EXERCISE INPUTS —
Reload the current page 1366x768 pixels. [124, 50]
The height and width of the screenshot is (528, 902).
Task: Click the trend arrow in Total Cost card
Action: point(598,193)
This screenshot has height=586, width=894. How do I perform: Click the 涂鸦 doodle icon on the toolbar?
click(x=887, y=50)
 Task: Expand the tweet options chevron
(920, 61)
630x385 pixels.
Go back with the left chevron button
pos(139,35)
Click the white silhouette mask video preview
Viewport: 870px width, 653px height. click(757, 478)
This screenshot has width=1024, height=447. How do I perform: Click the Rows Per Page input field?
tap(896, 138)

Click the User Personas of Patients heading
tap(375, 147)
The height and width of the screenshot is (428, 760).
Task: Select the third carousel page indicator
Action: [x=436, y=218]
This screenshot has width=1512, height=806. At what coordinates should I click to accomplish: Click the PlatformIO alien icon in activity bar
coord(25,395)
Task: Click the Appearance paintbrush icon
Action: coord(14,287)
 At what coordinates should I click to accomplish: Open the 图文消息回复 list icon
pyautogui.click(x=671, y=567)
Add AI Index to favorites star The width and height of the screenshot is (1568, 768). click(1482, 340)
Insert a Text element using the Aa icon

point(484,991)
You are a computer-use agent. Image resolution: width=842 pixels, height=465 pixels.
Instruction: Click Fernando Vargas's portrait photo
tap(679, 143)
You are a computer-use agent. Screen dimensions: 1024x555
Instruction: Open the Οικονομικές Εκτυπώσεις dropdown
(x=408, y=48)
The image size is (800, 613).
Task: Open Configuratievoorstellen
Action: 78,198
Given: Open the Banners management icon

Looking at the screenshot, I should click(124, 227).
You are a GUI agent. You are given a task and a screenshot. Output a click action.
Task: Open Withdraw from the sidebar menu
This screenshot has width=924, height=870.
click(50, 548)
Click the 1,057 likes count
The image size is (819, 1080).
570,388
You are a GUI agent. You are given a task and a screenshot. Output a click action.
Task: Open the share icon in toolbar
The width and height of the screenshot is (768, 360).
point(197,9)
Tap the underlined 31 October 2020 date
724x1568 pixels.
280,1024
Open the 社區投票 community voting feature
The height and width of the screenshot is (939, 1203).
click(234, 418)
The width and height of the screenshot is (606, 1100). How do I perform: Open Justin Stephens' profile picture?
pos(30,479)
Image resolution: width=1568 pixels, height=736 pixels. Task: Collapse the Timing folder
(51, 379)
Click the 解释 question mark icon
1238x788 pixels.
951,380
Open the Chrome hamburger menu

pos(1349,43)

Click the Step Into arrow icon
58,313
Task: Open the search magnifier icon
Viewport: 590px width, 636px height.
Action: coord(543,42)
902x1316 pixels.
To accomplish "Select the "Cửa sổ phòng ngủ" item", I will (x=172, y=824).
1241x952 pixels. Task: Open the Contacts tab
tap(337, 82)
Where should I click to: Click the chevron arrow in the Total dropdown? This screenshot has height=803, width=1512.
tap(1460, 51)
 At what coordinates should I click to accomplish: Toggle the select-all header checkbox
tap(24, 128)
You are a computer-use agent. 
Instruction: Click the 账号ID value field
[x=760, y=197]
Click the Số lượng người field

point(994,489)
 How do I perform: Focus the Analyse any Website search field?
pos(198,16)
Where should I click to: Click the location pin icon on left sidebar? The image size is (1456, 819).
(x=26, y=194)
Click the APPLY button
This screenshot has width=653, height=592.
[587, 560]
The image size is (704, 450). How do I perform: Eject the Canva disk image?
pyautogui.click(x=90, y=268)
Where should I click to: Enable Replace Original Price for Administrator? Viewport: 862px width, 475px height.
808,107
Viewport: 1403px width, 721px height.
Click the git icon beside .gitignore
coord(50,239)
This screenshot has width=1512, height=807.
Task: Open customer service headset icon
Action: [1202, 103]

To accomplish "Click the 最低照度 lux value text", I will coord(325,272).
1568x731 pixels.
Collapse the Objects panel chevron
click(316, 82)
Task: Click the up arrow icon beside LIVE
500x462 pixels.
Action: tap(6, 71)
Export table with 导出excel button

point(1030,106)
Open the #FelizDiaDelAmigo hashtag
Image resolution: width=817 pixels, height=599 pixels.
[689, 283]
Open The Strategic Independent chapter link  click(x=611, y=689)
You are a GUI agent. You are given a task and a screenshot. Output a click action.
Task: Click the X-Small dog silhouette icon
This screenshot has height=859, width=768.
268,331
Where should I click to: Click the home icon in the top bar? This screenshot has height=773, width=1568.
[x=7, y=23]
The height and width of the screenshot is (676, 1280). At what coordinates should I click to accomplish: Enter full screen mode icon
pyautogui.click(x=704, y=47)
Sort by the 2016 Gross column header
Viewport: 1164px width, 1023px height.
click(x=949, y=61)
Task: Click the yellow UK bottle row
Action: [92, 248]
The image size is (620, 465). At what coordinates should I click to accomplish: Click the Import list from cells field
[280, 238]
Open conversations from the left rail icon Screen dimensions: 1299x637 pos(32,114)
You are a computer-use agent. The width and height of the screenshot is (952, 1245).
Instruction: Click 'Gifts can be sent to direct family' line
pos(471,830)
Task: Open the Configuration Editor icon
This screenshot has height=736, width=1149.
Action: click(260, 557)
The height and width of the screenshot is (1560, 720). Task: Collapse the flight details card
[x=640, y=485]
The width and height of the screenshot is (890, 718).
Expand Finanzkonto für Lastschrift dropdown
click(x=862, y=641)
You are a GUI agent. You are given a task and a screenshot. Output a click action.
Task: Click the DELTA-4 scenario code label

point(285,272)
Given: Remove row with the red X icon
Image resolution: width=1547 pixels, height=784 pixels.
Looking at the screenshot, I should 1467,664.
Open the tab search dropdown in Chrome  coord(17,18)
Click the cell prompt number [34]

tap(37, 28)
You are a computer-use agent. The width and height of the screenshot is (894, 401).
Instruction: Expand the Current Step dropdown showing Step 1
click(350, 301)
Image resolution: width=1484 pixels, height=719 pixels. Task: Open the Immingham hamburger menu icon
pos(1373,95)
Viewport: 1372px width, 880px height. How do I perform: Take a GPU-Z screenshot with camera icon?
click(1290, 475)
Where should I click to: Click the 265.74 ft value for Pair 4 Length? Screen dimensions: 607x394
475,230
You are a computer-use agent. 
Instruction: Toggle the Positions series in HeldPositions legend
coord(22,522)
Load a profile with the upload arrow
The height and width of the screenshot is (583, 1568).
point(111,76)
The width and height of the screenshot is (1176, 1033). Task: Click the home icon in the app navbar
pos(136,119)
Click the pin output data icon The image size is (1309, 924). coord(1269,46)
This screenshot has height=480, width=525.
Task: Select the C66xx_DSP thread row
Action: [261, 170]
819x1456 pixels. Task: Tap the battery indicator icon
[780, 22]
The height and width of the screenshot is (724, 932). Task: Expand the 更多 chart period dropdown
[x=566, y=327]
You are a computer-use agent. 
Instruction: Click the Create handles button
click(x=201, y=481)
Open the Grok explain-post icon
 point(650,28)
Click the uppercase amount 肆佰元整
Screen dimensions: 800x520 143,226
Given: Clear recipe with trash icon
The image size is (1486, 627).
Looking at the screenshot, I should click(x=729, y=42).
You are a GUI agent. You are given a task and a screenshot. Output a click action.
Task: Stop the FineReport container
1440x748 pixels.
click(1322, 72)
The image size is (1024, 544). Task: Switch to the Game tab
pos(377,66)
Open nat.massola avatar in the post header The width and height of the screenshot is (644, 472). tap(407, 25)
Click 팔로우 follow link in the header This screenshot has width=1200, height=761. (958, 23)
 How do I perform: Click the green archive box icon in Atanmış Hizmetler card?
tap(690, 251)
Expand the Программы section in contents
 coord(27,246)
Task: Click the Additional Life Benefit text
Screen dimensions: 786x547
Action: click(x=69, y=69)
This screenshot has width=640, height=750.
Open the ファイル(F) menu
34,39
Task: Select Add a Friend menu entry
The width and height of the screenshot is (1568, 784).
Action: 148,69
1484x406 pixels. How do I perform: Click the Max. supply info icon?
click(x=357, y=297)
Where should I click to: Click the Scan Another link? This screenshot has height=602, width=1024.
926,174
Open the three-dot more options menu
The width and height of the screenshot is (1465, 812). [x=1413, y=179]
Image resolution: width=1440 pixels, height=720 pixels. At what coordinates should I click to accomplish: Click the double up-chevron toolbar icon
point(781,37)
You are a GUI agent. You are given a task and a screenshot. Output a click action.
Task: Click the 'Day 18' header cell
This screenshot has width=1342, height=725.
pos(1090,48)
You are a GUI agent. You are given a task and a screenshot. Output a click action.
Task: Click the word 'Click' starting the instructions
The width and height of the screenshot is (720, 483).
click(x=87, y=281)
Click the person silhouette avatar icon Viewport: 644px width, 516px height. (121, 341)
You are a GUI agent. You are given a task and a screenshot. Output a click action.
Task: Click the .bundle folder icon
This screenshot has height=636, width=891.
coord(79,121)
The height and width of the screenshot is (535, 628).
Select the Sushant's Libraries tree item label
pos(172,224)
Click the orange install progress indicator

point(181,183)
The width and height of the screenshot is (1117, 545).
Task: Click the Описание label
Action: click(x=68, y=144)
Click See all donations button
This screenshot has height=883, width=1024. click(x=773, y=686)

WHAT NEEDS TO BE DONE — Go through the material above, and wherever a line contains the string "avatar", return it.

SOLUTION —
Open nat.massola avatar in the post header The width and height of the screenshot is (644, 472). tap(407, 25)
Click the person silhouette avatar icon Viewport: 644px width, 516px height. (121, 341)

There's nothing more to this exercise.